아래 기록 중 "The height and width of the screenshot is (837, 1918)."라는 문구가 있는 줄에서 시작해 "pyautogui.click(x=232, y=21)"라는 문구가 있는 줄까지만 열 이름이 입력과 출력인 두 열짜리 CSV로 정리하세요. 한 행에는 요청 텍스트 하나와 그 답을 넣고, 각 값은 줄바꿈을 공백으로 바꿔 따옴표로 묶은 한 필드로 쓰되 그림은 빼세요.

#### 주어진 기록

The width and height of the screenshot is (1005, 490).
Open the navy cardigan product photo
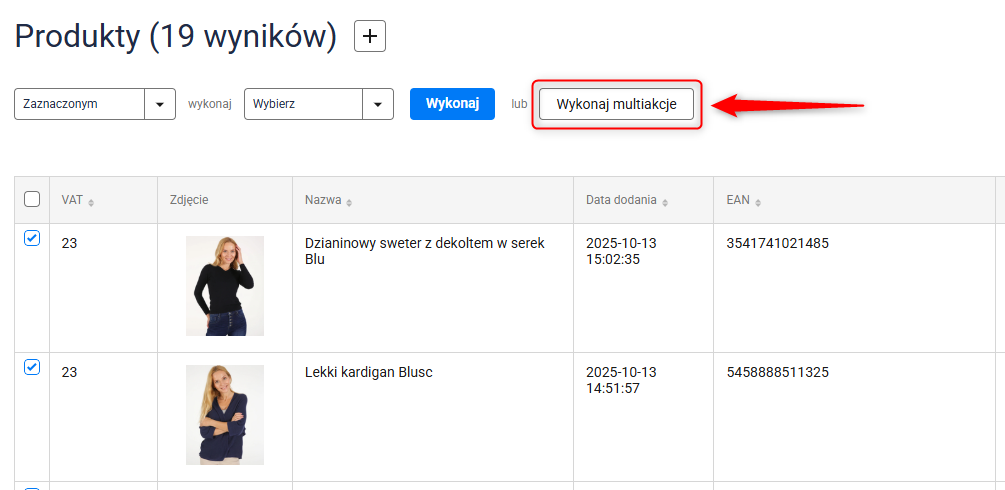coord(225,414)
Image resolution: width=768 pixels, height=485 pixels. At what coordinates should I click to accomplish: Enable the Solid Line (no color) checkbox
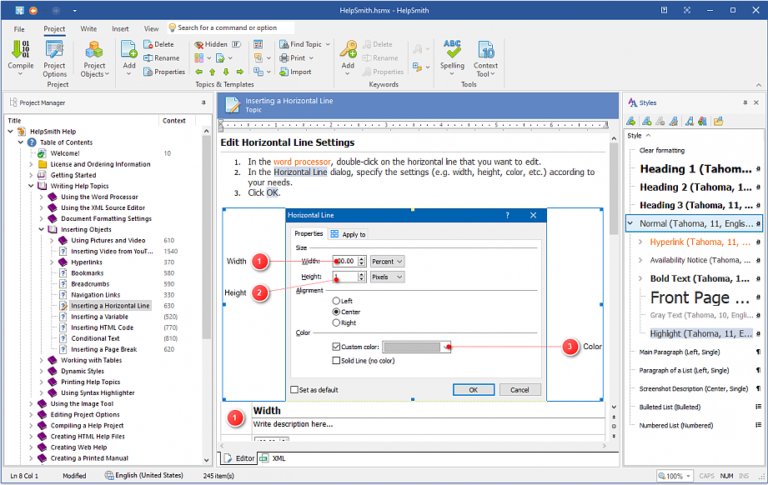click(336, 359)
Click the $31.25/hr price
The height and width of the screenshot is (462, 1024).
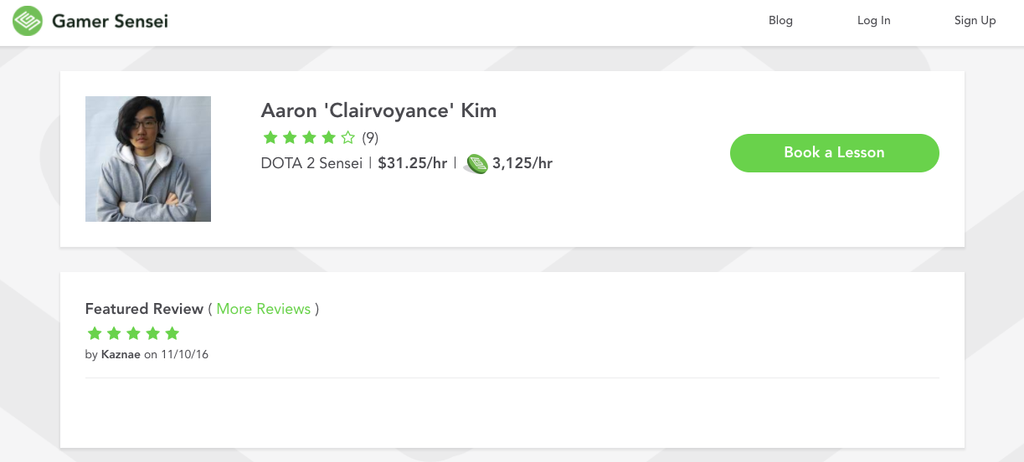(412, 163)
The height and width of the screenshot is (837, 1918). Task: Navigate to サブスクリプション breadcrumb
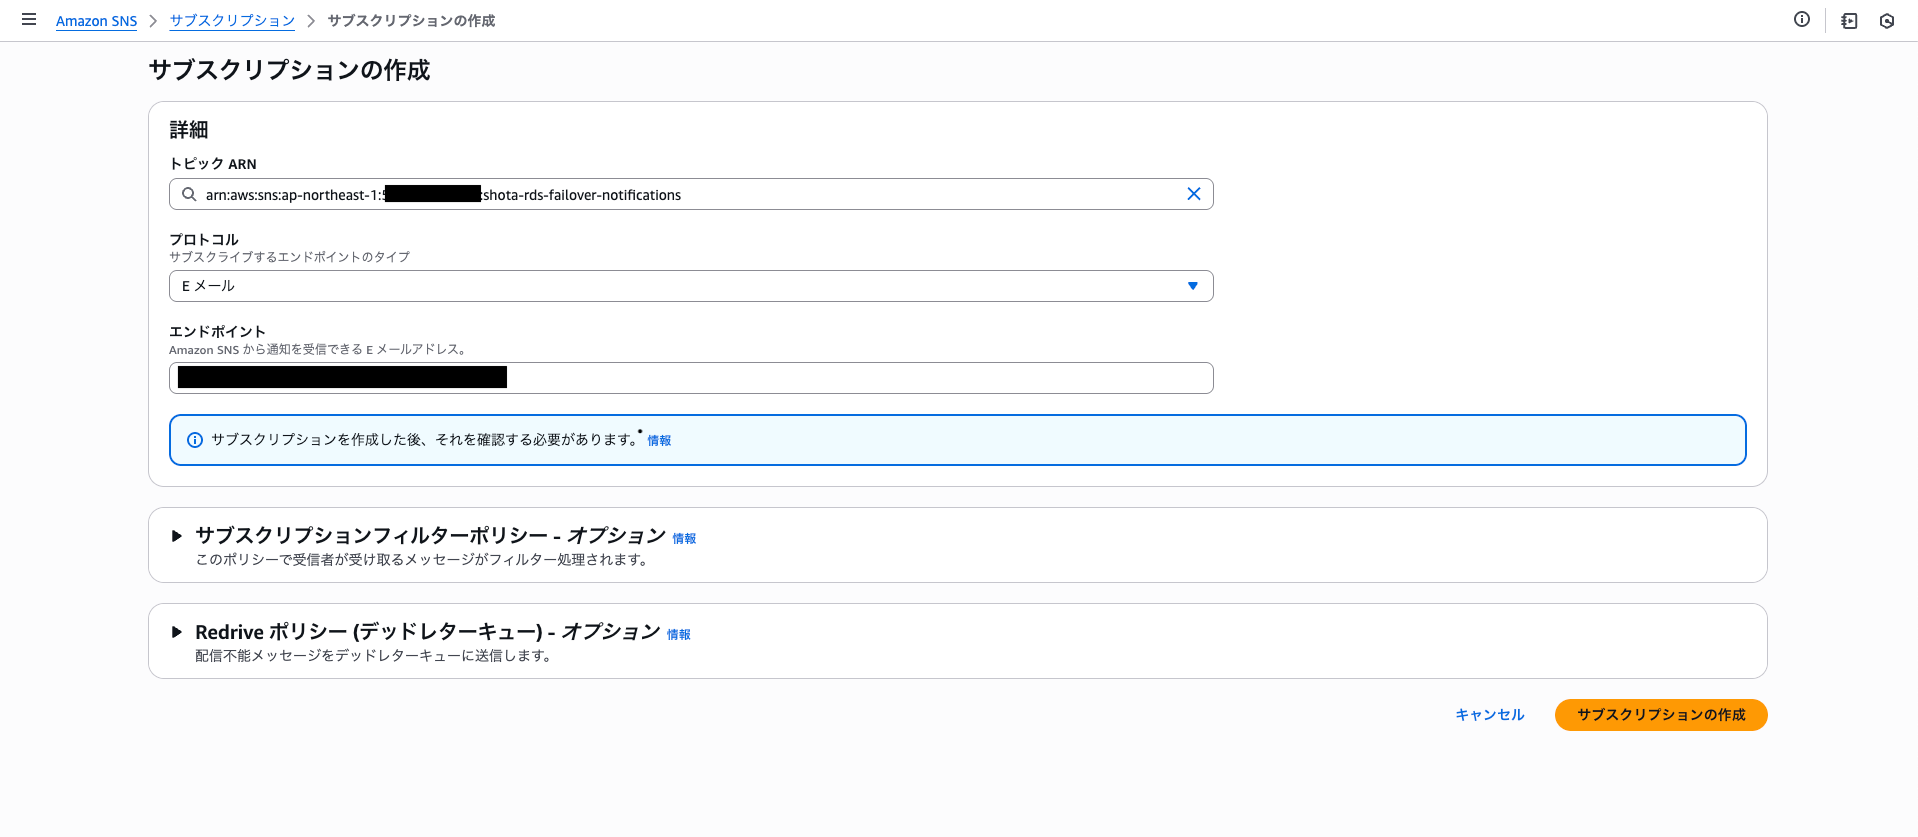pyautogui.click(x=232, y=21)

########
#### 주어진 기록

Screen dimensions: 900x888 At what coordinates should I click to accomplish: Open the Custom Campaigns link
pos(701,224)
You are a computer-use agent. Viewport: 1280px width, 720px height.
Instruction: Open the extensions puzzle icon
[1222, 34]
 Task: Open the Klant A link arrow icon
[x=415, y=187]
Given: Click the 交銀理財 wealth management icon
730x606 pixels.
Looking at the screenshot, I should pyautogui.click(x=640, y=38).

########

작성 답안:
입력,출력
"The height and width of the screenshot is (837, 1918). Task: Navigate to サブスクリプション breadcrumb","pyautogui.click(x=232, y=21)"